**Records excerpted from a collection**
===
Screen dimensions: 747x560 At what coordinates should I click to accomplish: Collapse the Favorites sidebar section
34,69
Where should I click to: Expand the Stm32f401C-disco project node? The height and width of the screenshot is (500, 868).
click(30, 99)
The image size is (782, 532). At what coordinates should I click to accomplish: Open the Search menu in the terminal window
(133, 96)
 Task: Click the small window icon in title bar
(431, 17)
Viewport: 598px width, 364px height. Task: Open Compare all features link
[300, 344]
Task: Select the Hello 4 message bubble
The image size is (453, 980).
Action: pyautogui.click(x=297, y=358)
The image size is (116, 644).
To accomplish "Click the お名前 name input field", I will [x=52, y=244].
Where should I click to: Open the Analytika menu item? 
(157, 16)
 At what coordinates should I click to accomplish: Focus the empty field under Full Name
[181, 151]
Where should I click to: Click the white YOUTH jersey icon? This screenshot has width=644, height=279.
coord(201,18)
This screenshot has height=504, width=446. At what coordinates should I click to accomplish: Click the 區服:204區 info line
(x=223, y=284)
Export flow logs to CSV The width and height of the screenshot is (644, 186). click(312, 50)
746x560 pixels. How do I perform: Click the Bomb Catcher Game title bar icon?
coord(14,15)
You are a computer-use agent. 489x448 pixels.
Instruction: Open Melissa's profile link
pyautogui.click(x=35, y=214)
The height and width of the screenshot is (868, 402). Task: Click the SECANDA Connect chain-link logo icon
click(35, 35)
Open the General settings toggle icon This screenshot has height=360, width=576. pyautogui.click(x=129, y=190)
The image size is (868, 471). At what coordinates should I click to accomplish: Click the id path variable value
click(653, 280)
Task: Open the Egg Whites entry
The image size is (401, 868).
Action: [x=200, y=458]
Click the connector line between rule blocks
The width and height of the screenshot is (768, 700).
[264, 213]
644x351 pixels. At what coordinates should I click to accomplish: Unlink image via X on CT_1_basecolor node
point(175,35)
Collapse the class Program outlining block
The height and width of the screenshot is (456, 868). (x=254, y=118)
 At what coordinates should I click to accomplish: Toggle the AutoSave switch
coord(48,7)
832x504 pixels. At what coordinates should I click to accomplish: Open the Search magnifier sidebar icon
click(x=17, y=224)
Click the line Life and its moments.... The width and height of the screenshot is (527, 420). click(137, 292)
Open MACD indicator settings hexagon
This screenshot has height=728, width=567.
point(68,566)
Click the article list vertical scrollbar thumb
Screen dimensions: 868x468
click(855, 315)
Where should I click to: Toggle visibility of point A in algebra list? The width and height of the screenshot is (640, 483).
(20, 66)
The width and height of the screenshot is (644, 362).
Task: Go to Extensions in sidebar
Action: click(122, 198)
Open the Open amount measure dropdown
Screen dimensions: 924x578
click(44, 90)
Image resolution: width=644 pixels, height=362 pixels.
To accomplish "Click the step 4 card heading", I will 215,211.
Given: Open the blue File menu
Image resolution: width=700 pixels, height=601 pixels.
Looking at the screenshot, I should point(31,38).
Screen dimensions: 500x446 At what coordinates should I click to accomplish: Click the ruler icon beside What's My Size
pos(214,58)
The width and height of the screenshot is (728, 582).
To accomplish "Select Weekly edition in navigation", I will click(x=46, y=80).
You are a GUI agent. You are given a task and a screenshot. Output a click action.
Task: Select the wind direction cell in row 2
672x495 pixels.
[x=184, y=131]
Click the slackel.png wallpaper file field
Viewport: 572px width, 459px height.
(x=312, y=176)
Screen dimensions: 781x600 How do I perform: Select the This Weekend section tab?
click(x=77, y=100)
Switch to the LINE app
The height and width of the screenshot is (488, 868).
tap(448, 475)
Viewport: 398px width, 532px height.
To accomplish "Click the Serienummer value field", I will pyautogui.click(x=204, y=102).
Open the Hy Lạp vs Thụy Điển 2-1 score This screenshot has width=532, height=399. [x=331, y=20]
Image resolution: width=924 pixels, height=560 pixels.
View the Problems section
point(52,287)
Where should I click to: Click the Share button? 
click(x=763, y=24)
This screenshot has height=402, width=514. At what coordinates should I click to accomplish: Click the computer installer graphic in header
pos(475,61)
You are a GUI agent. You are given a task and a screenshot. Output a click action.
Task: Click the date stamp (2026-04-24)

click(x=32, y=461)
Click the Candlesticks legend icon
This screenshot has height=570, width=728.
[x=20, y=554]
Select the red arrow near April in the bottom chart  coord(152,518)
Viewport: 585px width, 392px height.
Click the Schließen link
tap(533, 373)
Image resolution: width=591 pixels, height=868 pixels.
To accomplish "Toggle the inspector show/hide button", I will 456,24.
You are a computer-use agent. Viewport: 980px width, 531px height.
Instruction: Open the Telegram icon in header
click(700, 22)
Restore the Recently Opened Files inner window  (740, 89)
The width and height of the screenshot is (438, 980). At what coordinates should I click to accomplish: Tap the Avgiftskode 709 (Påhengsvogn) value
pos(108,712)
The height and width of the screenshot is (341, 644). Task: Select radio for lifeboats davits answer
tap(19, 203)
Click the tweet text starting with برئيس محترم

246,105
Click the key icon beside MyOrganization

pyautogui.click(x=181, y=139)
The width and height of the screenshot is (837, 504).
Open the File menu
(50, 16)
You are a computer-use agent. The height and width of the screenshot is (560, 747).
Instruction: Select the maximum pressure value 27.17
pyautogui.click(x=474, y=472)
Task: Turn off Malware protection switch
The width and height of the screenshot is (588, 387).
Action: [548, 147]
===
**Instructions to follow**
Locate the lines above that contain "agent" and copy them.

**Answer**
You are a computer-use agent. 489x448 pixels.
You are a GUI agent. You are given a task and a screenshot. Output a click action.
You are a GUI agent. You are given a task and a screenshot. Output a click action.
You are a computer-use agent. Viewport: 980px width, 531px height.
You are a computer-use agent. The height and width of the screenshot is (560, 747).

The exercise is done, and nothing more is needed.